• Text provided:

Start of Block

Utilizing Time Out Method – Great Way To Discipline Your Misbehaving Child
Friday, March 27th, 2009The time out method can be applied to impose discipline on children, including the very young ones, say aged 1 and a half to 2 years old. The method works, with the parents not showing anger or irritation towards the misbehaving child, by leaving him quietly in one place, alone.
The time out method requires you to designate an appropriate place in your house where your child can be left in isolation and away from interactions with the other members of the household. It may be a space on your kitchen floor, a chair customized for time outs, or a bedroom corner. This must be a permanent spot in the house.
How long should a time out be? The norm is one minute corresponding to every year of the child’s age. This means, for example, two minutes for a two-year-old child. You may use a timer to mete your child’s punishment time. For toddlers, time outs will allow them to calm down and regroup, so to speak. But it may be hard for them to remain still during the whole time-out duration, parents may therefore not force them to fully serve their time.
The process begins by telling your child in a nice but firm tone of your voice what you want him to do, say to finish carrying out a task or to cease from misbehaving. If your words created no effect and your child’s disputed behavior persists, you will need to talk him out of it a second time, this time sending your message in a more serious context, eye contact locked between the two of you, and the grim prospect of the time out area suggested. If your child continues to ignore your advice, this will be the right time for you to escort him to the time out area with clear explanations of why he deserves the punishment. Be calm and patient all throughout this drama-laden episode of your lives. Maintain your firm but calm voice.
Talk to your child once more in a re-assuring voice after he has served quietly his time. Be clear in explaining to him why he got sent to the time out spot. Firmly caution him that any future infraction will mean another trip to the time out area. When advising a relatively older child, get him to commit to agree on what is it that you exactly want him to do or what mischief you want to keep him from. If your child leaves the time out spot before completing the allocated time, be firm in meting out to him the corresponding penalties.
Refine the processes of the time out method according to your experiences, the temperament and psycho-social make up of your child, and your own way of parenting. But through all of this, never forget to apply doses of positive reinforcement. Arm yourself with hugs, smiles and praises and be ready to use them whenever appropriate. Also, use the time out method wherever the need for it may arise. If your child misbehaves in parks, churches or grocery stores, by all means take him to a makeshift time out spot. The point is consistency. This way your child will not get your messages mixed up.

End of Block

• The data:
Start of Block

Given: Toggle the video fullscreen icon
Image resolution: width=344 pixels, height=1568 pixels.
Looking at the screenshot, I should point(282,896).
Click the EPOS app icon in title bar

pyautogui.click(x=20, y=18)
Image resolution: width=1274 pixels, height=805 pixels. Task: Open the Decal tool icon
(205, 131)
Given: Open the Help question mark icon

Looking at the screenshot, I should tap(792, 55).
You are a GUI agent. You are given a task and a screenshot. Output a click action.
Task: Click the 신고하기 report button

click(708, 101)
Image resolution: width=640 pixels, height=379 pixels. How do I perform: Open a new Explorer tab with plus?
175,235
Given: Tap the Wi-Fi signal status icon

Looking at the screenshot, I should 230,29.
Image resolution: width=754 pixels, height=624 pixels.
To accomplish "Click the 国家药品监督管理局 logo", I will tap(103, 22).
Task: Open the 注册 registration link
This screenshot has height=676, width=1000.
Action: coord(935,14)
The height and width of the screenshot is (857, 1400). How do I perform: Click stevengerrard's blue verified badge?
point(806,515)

End of Block

• What you need to do:
(1) Do these statements agree with the time-out text? Answer yes or no for each, and quote the words from the text that decide it.
(a) The time-out spot can be moved to a different place in the house each day.
(b) A three-year-old would get a three-minute time out under the usual rule.
(c) Time outs should be used only at home.
(2) Print the part of the time-out text from "Refine the processes" to "messages mixed up.".

• Your responses:
(1)
(a) No: "This must be a permanent spot in the house."
(b) Yes: "The norm is one minute corresponding to every year of the child’s age."
(c) No: "If your child misbehaves in parks, churches or grocery stores, by all means take him to a makeshift time out spot."

(2)
Refine the processes of the time out method according to your experiences, the temperament and psycho-social make up of your child, and your own way of parenting. But through all of this, never forget to apply doses of positive reinforcement. Arm yourself with hugs, smiles and praises and be ready to use them whenever appropriate. Also, use the time out method wherever the need for it may arise. If your child misbehaves in parks, churches or grocery stores, by all means take him to a makeshift time out spot. The point is consistency. This way your child will not get your messages mixed up.